Beacon Lesson Plan Library

Slicing Up Food Fractions

Elisabeth Coogle

Description

This quick and easy lesson allows students to learn about fractions by categorizing, cutting, and sorting food items.

Objectives

The student uses concrete materials to compare fractions in real-life situations.

Materials

-A Variety of food. Here are some suggestions:
1 bag of Gummy Bears
1 Oatmeal Creme Pie
1 Bag of Runts
1 Small zip lock bag of Trix
1 Brownie
1 English Muffin
1 Slice of Bread
1 Donut
1 Twin Pack of Cupcakes
1 Cup of Juice
-3 Clear cups
-1 Measuring Cup
-1 Kitchen Knife
-1 Small Plate per student
-Index Cards
-Markers
-Magazines
-Scissors
-Glue
-Paper
-1 copy of attached file

Preparations

1. Gather Materials
2. Make one copy of attached file
3. Set up a center table

Procedures

1. Gather students around a large table or in a circle on the floor,so all students can see the area in front of the teacher.
2. Explain to students that today you have a special treat for them. You have brought a variety of food items for the students to sample. Explain that everyone will not get to sample all of the food, but everyone will get something.
3. Remove the first food item, a bag of Gummy Bears. Place 3 red and 1 yellow Gummy Bears on a plate in front of you. Ask students to tell how many Gummy Bears there are on the plate. Write 4 on the bottom of an index card. Now ask a student to tell how many Gummy Bears are yellow. Write the number 1 on the top of the index card. Draw a line between the two numbers to create a fraction. Explain that the one tells the number of Gummy Bears that are yellow. The number on the bottom tells how many Gummy Bears there are in all. Read the fraction aloud by saying, -We read this number as one fourth. One fourth is a fraction.-
4. Remove the second food item, an oatmeal creme pie. Tell students that they need to cut this pie into four equal pieces. Discuss how you will cut the pie. The teacher then cuts the pie. Explain that the pie is now cut into fourths, four equal pieces. Call on a volunteer to eat one of the fourths. Say, -Johnny here is one fourth of our oatmeal pie.- Now ask the class to tell how many pieces are left. Write the fraction on an index card. Compare how the two index cards are alike and different.
5. Remove the third food item, a bag of Runts. Place 3 yellow bananas and 2 red apples on a plate. Ask students to tell how many candies are on the plate. Ask students to tell how many of the candies are bananas. Ask students to tell you what fraction of the candies are bananas. Write three fifths on an index card.
6. Repeat step 5 using remaining Runts 3 or 4 times. For example, you might place 3 oranges and 1 strawberry, or 5 limes and 4 bananas. Record the fractions on index cards next to each plate.
7. Continue to pull other food items out of the bag and divide them into fractions. The type of food and order does not matter. What is important, however, is that some food items need to be cut, and some food items need to be sorted.
8. Pour a cup of juice into a clear cup.
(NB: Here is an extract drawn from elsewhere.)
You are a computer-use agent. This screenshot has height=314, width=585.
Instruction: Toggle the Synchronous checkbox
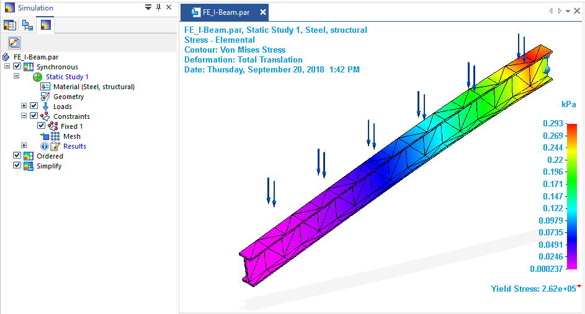tap(17, 67)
Ask students how they would divide the juice into three equal servings. Discuss how the servings would still need to be equal. Pour the juice into two additional clear cups. Call on a volunteer to come drink a glass of juice. Ask students to tell what fraction of the juice is gone. Ask what fraction remains. Show students a measuring cup. Pour one of the clear cups into the measuring cup. Discuss how the cup is marked with a 1/3 line and that the liquid touches this line. Pour the other clear cup of juice into the measuring cup. Now discuss how the liquid touches the 2/3 line.
9. Allow each student to take a plate with a fractional piece of food that you have cut during the lesson. As a review of learning, call on each child to tell about their fraction. If students are unable to provide a correct description of their fraction, ask the student to call on a buddy for assistance.
10. When everyone has shared, enjoy eating fractions.

Assessments

Students should complete the attached assessment with 70% accuracy.

Extensions

This is an introductory lesson to fractions or a fraction review lesson.

The teacher can use as many or as few food items as he or she feels necessary to relay the concept to the students.

The teacher might choose to meet individually with students to assess rather than the attached assessment.

Center Activity
1. Provide the following directions, -Look through the magazines for food pictures. Cut out one food picture and paste it onto a piece of paper. Then divide the food into fractions with a marker. Under your picture write about your fraction.-
2. Hold up a print out of the attached file as a demonstration.